If we were hungry after school - and what child isn't? - we were often given a "weetbix" with Vegemite on it. It was a fast, cheap snack. Some children probably had butter as well on their weetbix but my mother couldn't afford that so we just had a smidgeon of Vegemite.
The other common sandwich filling was "peanut paste". Of course it is now called "peanut  butter". That only came in the "smooth" form. Now it comes in "crunchy" and even "extra crunchy". (And no, nobody worried about the possibility that another child might be allergic to peanuts.)  Some children had something called "fritz" on occasions. It was a pale pinkish "German sausage". My mother refused to buy it and, on the one occasion I tasted it, I was glad she probably couldn't afford it. You never put Vegemite with that.
I suppose there must have been other things. I have vague memories of being given a sandwich with left over lamb from a Sunday roast  a couple of times. Sometimes we went home to lunch or, in my case, I went to my paternal grandmother's home and had lunch in the peace and quiet of her kitchen. I loved doing that.
When we moved back to the bush the school house was next door to the school. We went home and made our own lunch but it was often bread and Vegemite. 
There is still Vegemite in the house. The Senior Cat has it on toast. I have it on toast. We spread it even more sparingly now because we are more conscious of the salt content. If I take a sandwich somewhere it won't be Vegemite but I have, in emergencies, been known to take that other staple of a Downunder childhood the savoury biscuit and Vegemite. For me it wasn't the "Sao" or the "Salada" but "Ryvita" or "Vitawheat". 
A dietician once told me that Vegemite should be banned - even though the salt content is less than it once was.  She just didn't understand the importance of Vegemite in the diet of young kittens in Downunder. We thrived on it - and I suspect that most of them still do.  

3 comments:

Anonymous said...

I had banana sandwiches for lunch (four slices of white bread, butter, banana) for lunch from five to twenty five or thirty, along with a piece of home-made cake or sweet slice, and an apple or orange. I now wonder about those meals. (I still occasionally have banana on toast.)

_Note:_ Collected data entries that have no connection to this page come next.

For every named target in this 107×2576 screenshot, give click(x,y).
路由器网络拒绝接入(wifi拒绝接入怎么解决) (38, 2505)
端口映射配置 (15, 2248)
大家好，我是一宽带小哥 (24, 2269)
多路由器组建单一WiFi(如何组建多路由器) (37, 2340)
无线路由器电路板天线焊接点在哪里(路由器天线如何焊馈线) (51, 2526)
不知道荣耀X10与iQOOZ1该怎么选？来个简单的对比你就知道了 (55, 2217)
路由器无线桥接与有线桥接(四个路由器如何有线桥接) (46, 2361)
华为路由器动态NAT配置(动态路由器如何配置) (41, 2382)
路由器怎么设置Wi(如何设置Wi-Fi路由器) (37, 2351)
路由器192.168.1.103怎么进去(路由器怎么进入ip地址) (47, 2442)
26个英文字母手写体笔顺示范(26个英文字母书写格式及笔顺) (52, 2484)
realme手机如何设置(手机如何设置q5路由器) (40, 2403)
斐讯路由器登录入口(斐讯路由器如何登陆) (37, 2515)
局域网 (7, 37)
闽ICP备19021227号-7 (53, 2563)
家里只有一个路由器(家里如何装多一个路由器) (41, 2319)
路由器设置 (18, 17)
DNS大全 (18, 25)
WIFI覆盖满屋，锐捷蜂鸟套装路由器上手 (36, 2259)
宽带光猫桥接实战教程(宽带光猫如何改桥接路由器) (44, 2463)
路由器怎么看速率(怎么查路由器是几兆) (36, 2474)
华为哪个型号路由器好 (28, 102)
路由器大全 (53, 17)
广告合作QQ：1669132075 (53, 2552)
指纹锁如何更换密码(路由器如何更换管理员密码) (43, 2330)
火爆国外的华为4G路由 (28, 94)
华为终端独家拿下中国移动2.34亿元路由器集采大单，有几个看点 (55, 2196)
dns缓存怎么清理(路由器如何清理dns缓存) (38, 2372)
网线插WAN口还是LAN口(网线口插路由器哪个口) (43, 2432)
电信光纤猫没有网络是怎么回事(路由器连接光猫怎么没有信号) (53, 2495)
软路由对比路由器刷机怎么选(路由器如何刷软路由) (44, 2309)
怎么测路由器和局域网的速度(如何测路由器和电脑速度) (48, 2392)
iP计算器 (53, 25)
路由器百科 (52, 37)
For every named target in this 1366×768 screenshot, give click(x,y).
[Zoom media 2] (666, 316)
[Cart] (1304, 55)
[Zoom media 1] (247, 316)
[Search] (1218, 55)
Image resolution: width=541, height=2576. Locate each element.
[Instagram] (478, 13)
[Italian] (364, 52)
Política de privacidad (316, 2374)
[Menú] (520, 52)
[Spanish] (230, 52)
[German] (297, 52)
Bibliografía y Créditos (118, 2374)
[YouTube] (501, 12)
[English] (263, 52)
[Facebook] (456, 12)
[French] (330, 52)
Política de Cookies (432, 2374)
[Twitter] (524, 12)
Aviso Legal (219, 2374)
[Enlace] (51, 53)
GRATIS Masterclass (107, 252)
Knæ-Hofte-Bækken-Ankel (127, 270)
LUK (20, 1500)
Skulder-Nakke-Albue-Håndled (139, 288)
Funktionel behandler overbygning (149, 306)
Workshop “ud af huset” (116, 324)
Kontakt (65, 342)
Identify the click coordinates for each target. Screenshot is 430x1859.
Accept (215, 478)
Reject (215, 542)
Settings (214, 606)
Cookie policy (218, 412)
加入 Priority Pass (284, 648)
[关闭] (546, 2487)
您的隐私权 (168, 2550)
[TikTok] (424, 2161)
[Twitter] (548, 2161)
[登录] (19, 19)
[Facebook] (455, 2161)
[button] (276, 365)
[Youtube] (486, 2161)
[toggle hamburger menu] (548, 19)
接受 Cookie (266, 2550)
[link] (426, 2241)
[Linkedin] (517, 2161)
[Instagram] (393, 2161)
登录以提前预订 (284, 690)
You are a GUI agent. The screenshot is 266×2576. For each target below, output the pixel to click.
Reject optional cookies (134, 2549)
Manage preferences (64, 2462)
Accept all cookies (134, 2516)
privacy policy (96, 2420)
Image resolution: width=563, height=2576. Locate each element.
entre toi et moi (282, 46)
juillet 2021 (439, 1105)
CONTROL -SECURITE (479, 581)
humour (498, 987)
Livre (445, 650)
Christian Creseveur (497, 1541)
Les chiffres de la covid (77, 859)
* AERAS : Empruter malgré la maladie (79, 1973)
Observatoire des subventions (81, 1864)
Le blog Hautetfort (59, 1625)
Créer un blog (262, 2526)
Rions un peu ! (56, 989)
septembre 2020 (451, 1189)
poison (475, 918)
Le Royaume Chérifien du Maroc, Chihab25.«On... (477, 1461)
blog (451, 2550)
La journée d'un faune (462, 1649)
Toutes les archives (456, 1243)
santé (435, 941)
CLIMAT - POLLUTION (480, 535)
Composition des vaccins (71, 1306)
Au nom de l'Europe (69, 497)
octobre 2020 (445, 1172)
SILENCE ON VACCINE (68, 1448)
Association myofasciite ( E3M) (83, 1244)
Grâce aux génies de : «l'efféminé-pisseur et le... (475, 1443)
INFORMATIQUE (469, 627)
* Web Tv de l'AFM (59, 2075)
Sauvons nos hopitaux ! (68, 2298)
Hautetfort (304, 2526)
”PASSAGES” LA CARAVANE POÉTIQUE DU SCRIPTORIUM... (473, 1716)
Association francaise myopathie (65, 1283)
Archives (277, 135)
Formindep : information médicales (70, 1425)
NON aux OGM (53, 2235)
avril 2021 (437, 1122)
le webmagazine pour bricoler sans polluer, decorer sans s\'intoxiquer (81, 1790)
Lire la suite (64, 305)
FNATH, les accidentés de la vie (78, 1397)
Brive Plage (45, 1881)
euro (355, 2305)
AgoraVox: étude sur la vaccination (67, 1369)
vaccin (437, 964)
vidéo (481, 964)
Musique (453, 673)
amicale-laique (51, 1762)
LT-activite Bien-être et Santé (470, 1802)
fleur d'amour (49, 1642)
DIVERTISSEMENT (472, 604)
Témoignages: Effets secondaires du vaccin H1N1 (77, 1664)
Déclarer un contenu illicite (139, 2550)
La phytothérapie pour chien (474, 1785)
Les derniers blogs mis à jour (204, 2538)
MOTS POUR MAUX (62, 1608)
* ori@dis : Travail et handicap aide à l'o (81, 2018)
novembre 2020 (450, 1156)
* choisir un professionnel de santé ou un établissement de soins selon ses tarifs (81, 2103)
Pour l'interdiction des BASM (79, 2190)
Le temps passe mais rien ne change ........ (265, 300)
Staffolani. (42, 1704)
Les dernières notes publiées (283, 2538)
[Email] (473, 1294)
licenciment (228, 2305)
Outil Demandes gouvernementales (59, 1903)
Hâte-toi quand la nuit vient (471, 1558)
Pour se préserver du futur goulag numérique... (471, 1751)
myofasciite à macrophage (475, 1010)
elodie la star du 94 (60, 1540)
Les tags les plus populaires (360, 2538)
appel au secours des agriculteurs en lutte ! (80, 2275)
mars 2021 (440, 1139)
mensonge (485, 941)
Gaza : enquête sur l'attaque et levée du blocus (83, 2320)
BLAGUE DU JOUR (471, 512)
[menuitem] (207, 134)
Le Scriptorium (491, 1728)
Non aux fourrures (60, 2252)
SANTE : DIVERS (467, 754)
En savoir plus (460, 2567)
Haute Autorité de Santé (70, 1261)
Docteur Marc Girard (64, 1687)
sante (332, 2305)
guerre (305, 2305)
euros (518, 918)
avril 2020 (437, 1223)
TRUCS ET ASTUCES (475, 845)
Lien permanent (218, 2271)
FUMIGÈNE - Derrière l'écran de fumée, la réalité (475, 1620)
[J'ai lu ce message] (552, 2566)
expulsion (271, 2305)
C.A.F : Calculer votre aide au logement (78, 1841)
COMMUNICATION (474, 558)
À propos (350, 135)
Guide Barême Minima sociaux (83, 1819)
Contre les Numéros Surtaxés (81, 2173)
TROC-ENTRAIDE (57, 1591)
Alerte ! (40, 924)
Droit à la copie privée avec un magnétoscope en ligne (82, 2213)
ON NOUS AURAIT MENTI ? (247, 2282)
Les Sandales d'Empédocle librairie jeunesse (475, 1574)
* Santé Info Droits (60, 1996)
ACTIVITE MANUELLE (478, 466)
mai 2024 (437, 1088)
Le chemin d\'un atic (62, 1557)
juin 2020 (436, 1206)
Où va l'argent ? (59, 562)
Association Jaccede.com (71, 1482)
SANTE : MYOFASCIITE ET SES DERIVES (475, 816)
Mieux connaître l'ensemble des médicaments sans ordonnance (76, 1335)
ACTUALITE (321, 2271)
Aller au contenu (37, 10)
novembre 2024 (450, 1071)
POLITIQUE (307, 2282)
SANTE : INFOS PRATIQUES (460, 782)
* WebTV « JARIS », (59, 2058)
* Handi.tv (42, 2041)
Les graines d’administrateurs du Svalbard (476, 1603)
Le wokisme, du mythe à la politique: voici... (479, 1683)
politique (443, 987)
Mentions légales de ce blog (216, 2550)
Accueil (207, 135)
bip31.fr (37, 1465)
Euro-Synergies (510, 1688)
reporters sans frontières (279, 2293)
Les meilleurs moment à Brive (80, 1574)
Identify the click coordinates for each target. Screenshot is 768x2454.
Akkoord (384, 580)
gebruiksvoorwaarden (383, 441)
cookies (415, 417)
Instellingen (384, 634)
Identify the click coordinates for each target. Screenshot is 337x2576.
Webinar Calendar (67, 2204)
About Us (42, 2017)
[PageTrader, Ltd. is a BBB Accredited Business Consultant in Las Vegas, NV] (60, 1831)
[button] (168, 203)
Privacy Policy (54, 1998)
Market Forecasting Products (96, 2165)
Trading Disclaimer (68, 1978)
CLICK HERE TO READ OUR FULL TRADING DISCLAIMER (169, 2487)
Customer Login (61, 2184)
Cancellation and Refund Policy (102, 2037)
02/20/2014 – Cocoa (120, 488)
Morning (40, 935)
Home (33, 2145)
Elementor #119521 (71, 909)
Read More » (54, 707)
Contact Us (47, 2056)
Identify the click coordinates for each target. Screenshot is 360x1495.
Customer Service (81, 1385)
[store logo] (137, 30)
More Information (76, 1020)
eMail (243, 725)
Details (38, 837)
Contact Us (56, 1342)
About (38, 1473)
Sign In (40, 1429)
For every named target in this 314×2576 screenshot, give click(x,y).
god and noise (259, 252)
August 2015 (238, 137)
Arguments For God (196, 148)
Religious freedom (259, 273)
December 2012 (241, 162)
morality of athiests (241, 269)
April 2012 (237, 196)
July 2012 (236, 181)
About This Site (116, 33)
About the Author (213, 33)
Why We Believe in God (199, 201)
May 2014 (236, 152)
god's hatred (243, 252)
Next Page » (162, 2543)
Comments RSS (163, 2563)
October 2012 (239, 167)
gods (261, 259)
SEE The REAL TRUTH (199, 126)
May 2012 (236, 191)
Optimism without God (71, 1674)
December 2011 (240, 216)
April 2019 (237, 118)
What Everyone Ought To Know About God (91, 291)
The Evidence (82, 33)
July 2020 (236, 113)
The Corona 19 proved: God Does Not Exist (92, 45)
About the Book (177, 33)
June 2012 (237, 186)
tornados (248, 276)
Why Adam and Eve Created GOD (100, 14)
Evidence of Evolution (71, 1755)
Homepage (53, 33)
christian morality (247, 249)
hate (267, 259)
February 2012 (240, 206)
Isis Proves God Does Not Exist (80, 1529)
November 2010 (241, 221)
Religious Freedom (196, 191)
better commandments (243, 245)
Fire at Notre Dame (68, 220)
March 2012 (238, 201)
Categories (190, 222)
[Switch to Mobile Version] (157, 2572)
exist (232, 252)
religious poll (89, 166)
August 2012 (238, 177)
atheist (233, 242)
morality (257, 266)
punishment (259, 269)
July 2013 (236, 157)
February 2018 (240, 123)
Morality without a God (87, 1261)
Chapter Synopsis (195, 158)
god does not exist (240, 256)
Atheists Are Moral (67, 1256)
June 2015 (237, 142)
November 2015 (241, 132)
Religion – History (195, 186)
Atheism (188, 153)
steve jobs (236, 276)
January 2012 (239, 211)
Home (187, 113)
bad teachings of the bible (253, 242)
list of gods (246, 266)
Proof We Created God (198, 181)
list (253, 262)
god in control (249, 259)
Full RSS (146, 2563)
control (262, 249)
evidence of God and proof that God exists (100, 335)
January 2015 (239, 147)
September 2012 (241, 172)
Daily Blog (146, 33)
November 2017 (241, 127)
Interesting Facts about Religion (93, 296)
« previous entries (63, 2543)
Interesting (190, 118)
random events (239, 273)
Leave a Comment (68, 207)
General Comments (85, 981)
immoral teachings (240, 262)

We probably thrived because our other meals were better balanced, we played outside, and no one worried about calories and nutrition so long as we had food in our tummies. (A hang-over from the Depression, I suspect.)

LMcC

catdownunder said...

Am not fond of bananas - although I jokingly tell people my tricycle runs on them. It reminded me of the other sandwich filling we were never allowed to have - jam. There was usually someone who had a raspberry jam sandwich - the pips in the jam were supposed to be made from wood. But, most of us had Vegemite or peanut butter or that processed cheese. Your lunch was probably the envy of your class mates!

Momkatz said...

I wonder if "fritz" or "German sausage" is what we call Vienna sausage UpOver. They are cocktail size, pale pink and made strictly of meat by-products. My mother kept them in the cabinet as a very infrequent lunch meal for my brother and me.

We had sliced bananas as an occasional treat on our peanut butter sandwiches.

My favorite lunch sandwich was a sun-warm tomato, washed and sliced between two pieces of bread. The tomato came straight out of a garden. We only had these in the summer when we were out of school. Too messy to eat inside, so we ate them outside at the picnic table. Every great once in a while, if there was leftover breakfast bacon, we had a slice of that too on our sandwich.